▶ [SOURCE MATERIAL]:
[Start of Attachment]
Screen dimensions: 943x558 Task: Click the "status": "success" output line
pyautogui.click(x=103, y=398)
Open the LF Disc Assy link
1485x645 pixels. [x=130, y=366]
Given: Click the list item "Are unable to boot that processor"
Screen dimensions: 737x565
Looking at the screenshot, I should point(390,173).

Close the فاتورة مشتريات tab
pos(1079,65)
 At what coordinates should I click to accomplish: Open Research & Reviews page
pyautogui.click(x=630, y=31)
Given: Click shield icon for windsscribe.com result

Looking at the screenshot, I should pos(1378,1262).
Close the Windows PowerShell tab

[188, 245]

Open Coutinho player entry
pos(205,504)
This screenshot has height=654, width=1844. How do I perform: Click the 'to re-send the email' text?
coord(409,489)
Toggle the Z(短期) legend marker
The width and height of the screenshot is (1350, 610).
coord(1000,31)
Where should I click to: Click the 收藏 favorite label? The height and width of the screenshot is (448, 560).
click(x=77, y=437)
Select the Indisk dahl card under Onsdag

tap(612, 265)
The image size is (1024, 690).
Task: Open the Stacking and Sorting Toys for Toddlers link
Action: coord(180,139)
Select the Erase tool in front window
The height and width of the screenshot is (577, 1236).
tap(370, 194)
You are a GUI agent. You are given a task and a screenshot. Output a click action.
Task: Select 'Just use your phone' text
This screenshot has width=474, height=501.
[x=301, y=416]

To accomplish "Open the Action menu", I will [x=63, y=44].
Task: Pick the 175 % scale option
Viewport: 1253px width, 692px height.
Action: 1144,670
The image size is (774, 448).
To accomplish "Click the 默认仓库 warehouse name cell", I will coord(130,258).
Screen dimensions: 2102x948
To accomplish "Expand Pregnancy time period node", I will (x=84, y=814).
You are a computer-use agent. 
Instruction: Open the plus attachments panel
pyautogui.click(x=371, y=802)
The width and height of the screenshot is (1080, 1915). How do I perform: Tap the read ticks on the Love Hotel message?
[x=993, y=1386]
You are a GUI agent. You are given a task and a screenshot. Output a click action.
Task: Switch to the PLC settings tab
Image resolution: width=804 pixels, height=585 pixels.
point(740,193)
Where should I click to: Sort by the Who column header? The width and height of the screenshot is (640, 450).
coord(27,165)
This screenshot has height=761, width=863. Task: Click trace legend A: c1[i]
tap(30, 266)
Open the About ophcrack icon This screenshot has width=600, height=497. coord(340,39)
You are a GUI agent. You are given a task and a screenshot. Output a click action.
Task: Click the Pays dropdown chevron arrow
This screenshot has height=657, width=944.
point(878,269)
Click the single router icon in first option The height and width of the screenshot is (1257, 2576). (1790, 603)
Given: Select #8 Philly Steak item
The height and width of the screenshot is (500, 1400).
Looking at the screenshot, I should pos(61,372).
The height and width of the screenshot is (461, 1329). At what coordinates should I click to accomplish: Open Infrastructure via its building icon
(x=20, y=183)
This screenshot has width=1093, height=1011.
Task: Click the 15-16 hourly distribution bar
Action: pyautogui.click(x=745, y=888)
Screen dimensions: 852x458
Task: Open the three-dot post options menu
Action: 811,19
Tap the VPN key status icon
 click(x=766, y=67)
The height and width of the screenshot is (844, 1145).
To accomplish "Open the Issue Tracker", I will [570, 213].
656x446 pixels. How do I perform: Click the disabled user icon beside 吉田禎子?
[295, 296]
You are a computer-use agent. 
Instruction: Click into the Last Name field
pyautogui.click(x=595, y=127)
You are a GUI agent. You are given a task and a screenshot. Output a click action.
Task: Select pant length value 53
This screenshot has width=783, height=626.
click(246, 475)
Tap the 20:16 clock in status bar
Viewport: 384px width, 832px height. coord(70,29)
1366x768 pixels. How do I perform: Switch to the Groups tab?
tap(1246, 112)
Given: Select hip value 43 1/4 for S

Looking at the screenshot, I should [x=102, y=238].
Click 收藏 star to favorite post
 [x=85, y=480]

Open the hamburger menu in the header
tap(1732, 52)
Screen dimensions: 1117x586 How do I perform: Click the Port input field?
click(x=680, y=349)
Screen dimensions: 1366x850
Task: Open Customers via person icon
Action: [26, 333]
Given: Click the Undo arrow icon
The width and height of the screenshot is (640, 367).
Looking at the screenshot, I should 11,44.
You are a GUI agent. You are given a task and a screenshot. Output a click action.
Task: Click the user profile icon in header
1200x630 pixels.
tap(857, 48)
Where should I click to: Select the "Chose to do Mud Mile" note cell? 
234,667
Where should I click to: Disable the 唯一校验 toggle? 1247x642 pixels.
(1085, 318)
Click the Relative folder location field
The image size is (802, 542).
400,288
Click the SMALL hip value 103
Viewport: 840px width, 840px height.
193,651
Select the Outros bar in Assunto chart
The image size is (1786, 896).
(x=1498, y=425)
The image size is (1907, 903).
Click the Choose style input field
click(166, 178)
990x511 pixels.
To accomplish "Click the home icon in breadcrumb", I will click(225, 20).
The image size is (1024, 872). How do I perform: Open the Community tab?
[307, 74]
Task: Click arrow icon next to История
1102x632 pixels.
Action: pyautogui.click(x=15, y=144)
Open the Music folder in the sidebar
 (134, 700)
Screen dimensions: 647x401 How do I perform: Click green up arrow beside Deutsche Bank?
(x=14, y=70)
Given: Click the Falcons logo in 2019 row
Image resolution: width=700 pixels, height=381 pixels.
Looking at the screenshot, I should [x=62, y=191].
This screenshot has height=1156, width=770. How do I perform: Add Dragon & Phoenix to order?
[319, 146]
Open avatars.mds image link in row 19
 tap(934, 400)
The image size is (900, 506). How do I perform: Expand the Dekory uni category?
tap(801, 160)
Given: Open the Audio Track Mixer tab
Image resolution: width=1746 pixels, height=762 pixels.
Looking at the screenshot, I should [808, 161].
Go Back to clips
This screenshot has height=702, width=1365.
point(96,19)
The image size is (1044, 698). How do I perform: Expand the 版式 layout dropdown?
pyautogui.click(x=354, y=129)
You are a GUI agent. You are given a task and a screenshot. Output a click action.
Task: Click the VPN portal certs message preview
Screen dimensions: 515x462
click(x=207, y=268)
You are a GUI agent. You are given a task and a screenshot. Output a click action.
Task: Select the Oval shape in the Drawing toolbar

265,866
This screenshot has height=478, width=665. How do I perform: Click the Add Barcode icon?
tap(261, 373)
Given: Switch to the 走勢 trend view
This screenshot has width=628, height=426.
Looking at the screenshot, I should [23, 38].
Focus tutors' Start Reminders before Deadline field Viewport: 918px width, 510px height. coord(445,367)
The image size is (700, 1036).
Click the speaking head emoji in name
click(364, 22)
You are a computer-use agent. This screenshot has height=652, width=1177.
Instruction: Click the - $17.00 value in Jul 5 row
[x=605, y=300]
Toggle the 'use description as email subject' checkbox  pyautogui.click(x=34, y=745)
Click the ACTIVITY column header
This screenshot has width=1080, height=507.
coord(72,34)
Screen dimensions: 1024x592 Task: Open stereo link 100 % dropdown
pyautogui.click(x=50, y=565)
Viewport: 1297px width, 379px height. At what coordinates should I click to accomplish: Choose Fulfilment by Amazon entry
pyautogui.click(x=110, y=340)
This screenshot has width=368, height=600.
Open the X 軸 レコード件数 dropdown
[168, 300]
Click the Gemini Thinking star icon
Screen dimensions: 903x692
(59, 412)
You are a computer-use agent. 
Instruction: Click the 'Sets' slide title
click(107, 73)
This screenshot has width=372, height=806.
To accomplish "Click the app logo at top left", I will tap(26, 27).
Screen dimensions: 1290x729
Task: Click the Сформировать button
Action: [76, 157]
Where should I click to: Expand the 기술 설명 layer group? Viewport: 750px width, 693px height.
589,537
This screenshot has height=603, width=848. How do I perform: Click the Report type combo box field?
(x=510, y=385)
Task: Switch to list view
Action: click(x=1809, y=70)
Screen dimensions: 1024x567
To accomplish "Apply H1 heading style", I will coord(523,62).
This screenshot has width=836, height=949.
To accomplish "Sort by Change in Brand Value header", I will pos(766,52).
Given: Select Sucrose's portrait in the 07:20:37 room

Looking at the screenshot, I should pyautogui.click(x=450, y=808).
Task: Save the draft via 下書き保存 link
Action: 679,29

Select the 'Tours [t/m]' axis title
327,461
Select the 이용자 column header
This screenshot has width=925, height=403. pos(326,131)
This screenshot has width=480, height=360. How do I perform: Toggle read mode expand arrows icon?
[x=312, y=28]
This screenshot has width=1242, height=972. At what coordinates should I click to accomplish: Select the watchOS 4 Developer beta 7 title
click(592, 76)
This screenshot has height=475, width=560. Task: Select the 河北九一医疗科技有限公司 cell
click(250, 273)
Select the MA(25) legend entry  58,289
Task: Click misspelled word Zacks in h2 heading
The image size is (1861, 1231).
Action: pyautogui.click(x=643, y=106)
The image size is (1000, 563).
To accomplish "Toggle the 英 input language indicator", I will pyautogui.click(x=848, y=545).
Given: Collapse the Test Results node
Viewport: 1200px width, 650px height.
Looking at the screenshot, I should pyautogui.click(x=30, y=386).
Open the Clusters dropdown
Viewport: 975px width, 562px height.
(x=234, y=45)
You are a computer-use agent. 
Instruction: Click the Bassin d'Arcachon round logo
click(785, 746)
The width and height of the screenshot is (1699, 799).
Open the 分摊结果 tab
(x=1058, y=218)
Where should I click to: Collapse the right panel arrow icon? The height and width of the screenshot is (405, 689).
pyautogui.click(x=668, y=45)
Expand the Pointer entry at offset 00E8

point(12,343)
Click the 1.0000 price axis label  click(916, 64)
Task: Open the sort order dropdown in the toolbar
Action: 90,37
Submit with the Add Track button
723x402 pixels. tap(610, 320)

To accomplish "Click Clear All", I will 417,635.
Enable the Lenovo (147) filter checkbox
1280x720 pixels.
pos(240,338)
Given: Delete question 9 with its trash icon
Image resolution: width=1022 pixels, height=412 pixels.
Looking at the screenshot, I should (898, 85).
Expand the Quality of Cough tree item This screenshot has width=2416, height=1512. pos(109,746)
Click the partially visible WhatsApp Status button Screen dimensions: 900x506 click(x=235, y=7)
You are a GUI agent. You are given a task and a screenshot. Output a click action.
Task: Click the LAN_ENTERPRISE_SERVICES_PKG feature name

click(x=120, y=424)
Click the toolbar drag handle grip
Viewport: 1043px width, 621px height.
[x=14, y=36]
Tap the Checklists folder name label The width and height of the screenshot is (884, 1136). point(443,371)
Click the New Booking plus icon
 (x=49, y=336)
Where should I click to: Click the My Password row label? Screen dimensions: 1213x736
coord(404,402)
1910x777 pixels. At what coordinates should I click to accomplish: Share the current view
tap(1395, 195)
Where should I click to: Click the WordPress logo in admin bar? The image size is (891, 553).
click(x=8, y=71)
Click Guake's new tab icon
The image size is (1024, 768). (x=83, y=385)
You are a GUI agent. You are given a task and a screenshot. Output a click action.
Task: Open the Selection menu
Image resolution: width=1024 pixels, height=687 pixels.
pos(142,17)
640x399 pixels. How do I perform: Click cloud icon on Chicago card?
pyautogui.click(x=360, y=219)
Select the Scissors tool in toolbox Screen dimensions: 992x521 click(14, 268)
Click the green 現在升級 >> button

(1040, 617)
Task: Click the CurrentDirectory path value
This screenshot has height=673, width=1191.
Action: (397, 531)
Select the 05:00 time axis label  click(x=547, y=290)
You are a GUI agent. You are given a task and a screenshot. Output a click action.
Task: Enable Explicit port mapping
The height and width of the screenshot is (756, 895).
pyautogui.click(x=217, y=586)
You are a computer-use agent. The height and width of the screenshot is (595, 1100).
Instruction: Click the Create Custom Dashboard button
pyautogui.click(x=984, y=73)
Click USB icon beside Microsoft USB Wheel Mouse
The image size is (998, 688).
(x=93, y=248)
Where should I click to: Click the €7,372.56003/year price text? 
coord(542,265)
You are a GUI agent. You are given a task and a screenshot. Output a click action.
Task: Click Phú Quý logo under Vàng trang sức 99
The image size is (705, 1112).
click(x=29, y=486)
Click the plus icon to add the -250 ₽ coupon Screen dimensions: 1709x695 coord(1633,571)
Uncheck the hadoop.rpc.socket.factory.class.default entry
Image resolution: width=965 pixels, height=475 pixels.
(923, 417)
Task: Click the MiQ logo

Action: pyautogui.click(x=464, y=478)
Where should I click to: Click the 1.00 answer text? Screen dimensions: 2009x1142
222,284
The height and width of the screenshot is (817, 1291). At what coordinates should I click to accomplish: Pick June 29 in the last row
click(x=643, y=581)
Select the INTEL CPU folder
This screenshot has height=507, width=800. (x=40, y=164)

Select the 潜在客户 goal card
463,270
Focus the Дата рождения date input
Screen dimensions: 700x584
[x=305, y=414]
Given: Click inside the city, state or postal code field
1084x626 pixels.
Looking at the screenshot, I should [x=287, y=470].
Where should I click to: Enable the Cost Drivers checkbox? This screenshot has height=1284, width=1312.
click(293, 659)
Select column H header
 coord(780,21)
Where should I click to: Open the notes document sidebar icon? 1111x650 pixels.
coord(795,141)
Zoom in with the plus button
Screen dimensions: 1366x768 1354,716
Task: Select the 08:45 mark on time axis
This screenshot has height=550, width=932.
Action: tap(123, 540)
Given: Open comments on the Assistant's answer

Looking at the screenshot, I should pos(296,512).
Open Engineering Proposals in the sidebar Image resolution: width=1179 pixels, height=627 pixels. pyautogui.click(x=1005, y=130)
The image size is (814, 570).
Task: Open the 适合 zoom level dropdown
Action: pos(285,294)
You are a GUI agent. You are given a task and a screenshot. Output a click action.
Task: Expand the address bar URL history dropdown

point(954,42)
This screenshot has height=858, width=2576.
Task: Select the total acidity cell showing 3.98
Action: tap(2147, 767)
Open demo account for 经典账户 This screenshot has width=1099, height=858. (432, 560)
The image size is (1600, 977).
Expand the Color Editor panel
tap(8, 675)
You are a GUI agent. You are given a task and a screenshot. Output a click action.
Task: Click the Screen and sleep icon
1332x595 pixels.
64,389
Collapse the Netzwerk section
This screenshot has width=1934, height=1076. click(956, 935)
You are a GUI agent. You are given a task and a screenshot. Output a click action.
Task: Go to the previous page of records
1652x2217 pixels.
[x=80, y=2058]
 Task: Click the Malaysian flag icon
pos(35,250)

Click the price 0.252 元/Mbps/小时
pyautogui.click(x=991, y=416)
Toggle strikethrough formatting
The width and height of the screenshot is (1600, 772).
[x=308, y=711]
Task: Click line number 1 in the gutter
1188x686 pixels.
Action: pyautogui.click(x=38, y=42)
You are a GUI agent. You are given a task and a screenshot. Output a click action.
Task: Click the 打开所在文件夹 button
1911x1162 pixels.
[End of Attachment]
▶ [WHAT IS REQUIRED]:
Could you give again exactly the lines from the line containing "Given: Open comments" through the final line of the data above, and no others?

▶ [EXPECTED ANSWER]:
Given: Open comments on the Assistant's answer

Looking at the screenshot, I should pos(296,512).
Open Engineering Proposals in the sidebar Image resolution: width=1179 pixels, height=627 pixels. pyautogui.click(x=1005, y=130)
The image size is (814, 570).
Task: Open the 适合 zoom level dropdown
Action: pos(285,294)
You are a GUI agent. You are given a task and a screenshot. Output a click action.
Task: Expand the address bar URL history dropdown

point(954,42)
This screenshot has height=858, width=2576.
Task: Select the total acidity cell showing 3.98
Action: tap(2147, 767)
Open demo account for 经典账户 This screenshot has width=1099, height=858. (432, 560)
The image size is (1600, 977).
Expand the Color Editor panel
tap(8, 675)
You are a GUI agent. You are given a task and a screenshot. Output a click action.
Task: Click the Screen and sleep icon
1332x595 pixels.
64,389
Collapse the Netzwerk section
This screenshot has width=1934, height=1076. click(956, 935)
You are a GUI agent. You are given a task and a screenshot. Output a click action.
Task: Go to the previous page of records
1652x2217 pixels.
[x=80, y=2058]
 Task: Click the Malaysian flag icon
pos(35,250)

Click the price 0.252 元/Mbps/小时
pyautogui.click(x=991, y=416)
Toggle strikethrough formatting
The width and height of the screenshot is (1600, 772).
[x=308, y=711]
Task: Click line number 1 in the gutter
1188x686 pixels.
Action: pyautogui.click(x=38, y=42)
You are a GUI agent. You are given a task and a screenshot. Output a click action.
Task: Click the 打开所在文件夹 button
1911x1162 pixels.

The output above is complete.